Problem to solve:
Extend the news article on the Padavan/Gennaro race and control of the New York state senate, picking up right after its final sentence.

Text:
— BEGIN —

2008-11-12 / Political Page

Dem Senate Takeover Stalls; Absentee Ballots To Decide Padavan/Gennaro Race

BY JOHN TOSCANO

Padavan (l.) was ahead of Gennaro (r.) by 723 votes in the unofficial count taken when voting ended last Tuesday night. Padavan (l.) was ahead of Gennaro (r.) by 723 votes in the unofficial count taken when voting ended last Tuesday night. The confusion over whether Democrats or Republicans will be the majority party in the state senate in January continued yesterday with no indication how the thorny issue would be resolved.

Meanwhile, a court-ordered, hand- count of emergency, military, absentee and affidavit ballots cast in the race between Republican incumbent Frank Padavan and his challenger, City Councilmember James Gennaro, will start at the Board of Elections today.

Padavan (R- C, Bellerose) was ahead of Gennaro (D- Fresh Meadows) by 723 votes in the unofficial count taken when voting ended last Tuesday night. The ballot count, when concluded, will determine the winner.

Padavan credited his victory over Gennaro to his long-term supporters in the Northeast Queens district.

"My supporters came out strongly for me, which I take as recognition for all the good work we've done for the district over the years," he said.

If Padavan is the ultimate winner, it will be the only bright spot for Queens Republicans to come out of the 2008 elections. President-elect Barack Obama scored an impressive and historic victory over GOP candidate John McCain to become the first African- American to be elected president in our nation's history.

While the Padavan/Gennaro contest remains to be decided, Democratic challenger City Councilmember Joseph Addabbo Jr. soundly defeated incumbent Senator Serphin Maltese in the other Queens senate race that had a bearing on which party would win control of the senate.

Both Padavan and Maltese were endorsed by Mayor Michael Bloomberg, who has been strongly supportive of the Republicanled senate.

Along with Addabbo's victory in the district stretching from Glendale to Howard Beach, the outcome of all other senate races throughout the state gave the Democrats a two-seat edge, 32 to 30, even counting Padavan as an unofficial winner.

Queens Democrats also won all the congressional state senate and Assembly races on the ballot, making both those delegations all Democrat except for the Padavan seat yet to be decided.

The Democrats' achievement in the senate races, which appeared to give them senate control for the first time in 40 years, was put in doubt a couple of days after Election Day when four Democratic senators said they were considering swinging to vote with the Republicans and, once again, give them majority control over that body.

However, since that time, two of the Democratic defectors, Senators Ruben Diaz Sr. of The Bronx and Hiram Monserrate, formerly Corona's city councilmember, decided to return to the Democratic fold.

— END —

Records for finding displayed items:
— BEGIN —

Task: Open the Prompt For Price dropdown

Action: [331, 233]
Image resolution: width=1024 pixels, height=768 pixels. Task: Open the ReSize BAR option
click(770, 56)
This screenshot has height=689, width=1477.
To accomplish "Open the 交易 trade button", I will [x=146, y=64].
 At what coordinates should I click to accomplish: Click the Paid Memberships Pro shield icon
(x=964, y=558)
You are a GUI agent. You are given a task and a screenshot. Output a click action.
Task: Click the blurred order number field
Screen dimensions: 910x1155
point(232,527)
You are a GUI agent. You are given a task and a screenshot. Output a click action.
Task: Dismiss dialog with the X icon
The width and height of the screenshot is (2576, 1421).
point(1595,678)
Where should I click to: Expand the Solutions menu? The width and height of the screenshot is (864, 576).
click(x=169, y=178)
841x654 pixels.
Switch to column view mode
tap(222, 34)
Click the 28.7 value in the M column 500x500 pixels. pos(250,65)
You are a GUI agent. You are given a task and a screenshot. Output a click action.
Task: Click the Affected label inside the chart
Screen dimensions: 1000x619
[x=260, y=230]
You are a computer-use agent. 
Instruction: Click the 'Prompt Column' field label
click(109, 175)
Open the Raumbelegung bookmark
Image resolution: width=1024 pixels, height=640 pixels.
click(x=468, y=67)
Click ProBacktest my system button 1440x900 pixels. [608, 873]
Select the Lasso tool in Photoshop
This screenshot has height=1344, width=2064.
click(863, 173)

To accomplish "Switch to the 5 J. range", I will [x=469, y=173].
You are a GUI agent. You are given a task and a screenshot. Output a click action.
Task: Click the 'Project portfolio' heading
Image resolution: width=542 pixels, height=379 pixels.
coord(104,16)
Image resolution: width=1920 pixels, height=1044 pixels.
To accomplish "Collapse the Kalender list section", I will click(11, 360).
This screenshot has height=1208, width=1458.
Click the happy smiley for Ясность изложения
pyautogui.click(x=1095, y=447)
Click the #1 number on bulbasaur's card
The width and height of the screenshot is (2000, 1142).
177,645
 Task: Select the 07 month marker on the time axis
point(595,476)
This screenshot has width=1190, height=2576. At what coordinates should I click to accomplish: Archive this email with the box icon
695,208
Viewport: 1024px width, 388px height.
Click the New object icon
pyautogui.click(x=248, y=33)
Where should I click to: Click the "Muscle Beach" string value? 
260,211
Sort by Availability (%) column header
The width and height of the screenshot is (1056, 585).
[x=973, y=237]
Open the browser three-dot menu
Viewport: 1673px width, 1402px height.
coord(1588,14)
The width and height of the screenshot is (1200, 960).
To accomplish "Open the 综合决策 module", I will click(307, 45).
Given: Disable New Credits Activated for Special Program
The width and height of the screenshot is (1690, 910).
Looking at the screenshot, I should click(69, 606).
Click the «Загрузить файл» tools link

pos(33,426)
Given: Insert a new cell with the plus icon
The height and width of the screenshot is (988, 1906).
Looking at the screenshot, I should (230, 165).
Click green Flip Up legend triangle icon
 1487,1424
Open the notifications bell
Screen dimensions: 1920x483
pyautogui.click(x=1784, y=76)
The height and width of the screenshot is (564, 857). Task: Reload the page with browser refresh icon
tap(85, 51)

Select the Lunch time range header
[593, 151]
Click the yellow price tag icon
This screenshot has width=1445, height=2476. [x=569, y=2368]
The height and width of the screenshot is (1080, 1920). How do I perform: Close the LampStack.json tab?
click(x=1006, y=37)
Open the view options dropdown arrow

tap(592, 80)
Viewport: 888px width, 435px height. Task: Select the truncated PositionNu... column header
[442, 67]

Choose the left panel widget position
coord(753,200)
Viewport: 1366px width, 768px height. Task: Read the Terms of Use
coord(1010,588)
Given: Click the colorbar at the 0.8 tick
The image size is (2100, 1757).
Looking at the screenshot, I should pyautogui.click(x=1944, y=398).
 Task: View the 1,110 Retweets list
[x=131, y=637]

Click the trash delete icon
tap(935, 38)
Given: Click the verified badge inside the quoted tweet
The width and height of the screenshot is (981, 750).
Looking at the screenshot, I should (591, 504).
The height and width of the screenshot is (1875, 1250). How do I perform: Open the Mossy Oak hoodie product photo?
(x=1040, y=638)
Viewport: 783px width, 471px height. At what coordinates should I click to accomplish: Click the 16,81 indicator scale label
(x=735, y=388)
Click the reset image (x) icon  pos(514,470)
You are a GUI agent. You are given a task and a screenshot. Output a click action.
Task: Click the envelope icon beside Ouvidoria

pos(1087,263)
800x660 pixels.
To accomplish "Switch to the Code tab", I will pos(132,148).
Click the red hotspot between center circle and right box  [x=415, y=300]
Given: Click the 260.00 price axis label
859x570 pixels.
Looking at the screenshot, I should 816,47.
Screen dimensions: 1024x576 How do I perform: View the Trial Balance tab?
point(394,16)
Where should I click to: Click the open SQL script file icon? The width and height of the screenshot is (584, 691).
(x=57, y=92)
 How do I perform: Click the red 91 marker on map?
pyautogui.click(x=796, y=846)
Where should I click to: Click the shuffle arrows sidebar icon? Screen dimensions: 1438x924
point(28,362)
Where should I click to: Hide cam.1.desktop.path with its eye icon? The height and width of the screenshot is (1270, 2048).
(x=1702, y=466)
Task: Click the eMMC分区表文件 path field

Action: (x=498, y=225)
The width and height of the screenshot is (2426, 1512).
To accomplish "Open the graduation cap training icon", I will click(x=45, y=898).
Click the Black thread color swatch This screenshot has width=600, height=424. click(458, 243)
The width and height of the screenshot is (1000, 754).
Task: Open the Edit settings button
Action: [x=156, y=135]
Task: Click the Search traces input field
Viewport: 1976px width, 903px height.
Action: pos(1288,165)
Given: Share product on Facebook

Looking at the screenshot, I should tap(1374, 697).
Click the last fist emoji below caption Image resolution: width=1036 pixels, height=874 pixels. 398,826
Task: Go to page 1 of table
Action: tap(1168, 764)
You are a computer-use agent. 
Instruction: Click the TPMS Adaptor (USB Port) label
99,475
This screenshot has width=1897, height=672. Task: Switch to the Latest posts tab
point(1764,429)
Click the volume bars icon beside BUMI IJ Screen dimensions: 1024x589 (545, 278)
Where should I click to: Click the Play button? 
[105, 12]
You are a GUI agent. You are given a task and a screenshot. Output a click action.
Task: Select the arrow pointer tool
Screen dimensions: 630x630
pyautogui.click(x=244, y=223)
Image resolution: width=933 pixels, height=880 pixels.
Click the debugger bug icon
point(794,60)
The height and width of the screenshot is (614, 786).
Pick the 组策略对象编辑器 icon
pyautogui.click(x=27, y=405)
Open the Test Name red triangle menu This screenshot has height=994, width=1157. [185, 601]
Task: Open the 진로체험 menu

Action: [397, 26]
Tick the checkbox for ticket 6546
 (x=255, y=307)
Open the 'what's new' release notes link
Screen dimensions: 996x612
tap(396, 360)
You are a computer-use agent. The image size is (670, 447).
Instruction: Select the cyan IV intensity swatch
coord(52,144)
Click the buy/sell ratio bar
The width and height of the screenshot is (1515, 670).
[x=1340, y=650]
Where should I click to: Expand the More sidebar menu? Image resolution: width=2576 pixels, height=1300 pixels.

— END —

Answer below:
That left Senators Pedro Espada Jr. of The Bronx and Carl Kruger of Brooklyn as possible malcontents. But all four said they would not support Senator Malcolm Smith of Jamaica as Majority Leader. Smith has been serving as Democratic Majority Leader and was the presumed favorite to move up to Majority Leader if the Democrats won a majority in the elections, as they did.

Thus at the moment, it is not

clear what Kruger and Espada plan to

do in January, when the 62 senators meet to organize that body.

Obviously the Republicans and their present Majority Leader Senator Dean Skelos of Rockville Center, hope the pair will shift to their side.

Just as obviously, the Democrats hope Espada and Kruger see the light and vote with the Democratic caucus.

Two Queens senators, George Onorato and newly-elected Addabbo, have special reasons for wishing the Democrats gain majority control.

Onorato has been the Astoria representative in the senate for almost 26 years, every one of them as part of the minority party.

"We won it fair and square, and I would like to be part of the majority to pass some bills and laws I never had a chance to get enacted," Onorato (D- Astoria) said.

For Addabbo, who's been a councilmember for the past seven years, and will be entering as a freshman senator, said simply, "I want to join with my fellow Democrats and pass a Democratic agenda that will bring benefits to people in my district and the rest of Queens."

Onorato said his re-election last Tuesday was "one of the happiest days of my life" because he was looking forward to becoming one of the members of the majority party, "and restoring democracy to the senate".

Describing life in the minority in a Republican-controlled senate, Onorato said, "They always had gag rules in place and kept all the Democratic bills locked up in committee," so the bills never had a chance of getting passed. "They got the steak and left us the stale bread," was how he described it.

Noting that he and fellow Democrats were "happy because it was a bigger victory than we anticipated". Onorato said becoming the majority party would mean committee chairmanships and bringing greater benefits back to constituents, among other things.

Addabbo said his was a "person-toperson victory." Maltese, he said, had much more money for his campaign, which gave him the advantage of television and other advertising.

"My only way of competing against that kind of a race was with my personal energy, campaigning door-to-door and at train stops and civic meetings," he explained.

Another important reason for Addabbo's win, according to Michael Reich, Queens Democratic organization executive secretary and director of the Addabbo and Gennaro campaigns, was the continuing power of the Addabbo name.

Addabbo's father, late Congressman Joseph Addabbo Sr., represented the Ozone Park- Richmond Hill- Howard Beach area for many years.

"Without a doubt, his dad's long, distinguished service in that area was a major factor in young Joe's victory," Reich said.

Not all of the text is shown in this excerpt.